Dataset entries
##############################

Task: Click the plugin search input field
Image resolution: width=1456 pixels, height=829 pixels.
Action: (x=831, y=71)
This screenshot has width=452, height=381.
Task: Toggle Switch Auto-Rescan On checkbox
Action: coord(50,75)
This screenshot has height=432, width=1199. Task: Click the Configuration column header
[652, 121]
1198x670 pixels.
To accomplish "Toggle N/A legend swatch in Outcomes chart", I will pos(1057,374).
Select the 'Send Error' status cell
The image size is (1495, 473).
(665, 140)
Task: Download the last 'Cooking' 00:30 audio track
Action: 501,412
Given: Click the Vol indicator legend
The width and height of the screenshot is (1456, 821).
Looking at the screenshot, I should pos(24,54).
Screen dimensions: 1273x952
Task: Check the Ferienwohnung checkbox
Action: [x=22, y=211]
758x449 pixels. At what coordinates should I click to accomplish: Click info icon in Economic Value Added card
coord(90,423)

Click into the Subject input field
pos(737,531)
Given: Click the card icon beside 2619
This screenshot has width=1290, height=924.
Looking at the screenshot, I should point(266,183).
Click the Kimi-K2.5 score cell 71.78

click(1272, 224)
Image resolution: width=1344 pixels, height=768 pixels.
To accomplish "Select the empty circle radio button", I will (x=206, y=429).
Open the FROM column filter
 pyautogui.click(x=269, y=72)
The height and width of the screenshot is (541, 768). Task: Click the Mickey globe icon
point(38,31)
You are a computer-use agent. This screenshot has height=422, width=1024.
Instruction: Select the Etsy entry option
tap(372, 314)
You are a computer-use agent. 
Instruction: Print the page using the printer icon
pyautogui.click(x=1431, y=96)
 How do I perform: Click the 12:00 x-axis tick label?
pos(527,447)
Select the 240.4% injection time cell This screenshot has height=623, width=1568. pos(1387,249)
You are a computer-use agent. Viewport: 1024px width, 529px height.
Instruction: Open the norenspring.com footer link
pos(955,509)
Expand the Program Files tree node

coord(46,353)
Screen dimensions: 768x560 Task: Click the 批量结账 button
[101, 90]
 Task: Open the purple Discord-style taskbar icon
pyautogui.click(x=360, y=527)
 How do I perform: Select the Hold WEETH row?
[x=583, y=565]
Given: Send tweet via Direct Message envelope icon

##############################

* Requirement: Reproduce each line above that contains "computer".

* Response below:
You are a computer-use agent. This screenshot has height=422, width=1024.
You are a computer-use agent. 
You are a computer-use agent. Viewport: 1024px width, 529px height.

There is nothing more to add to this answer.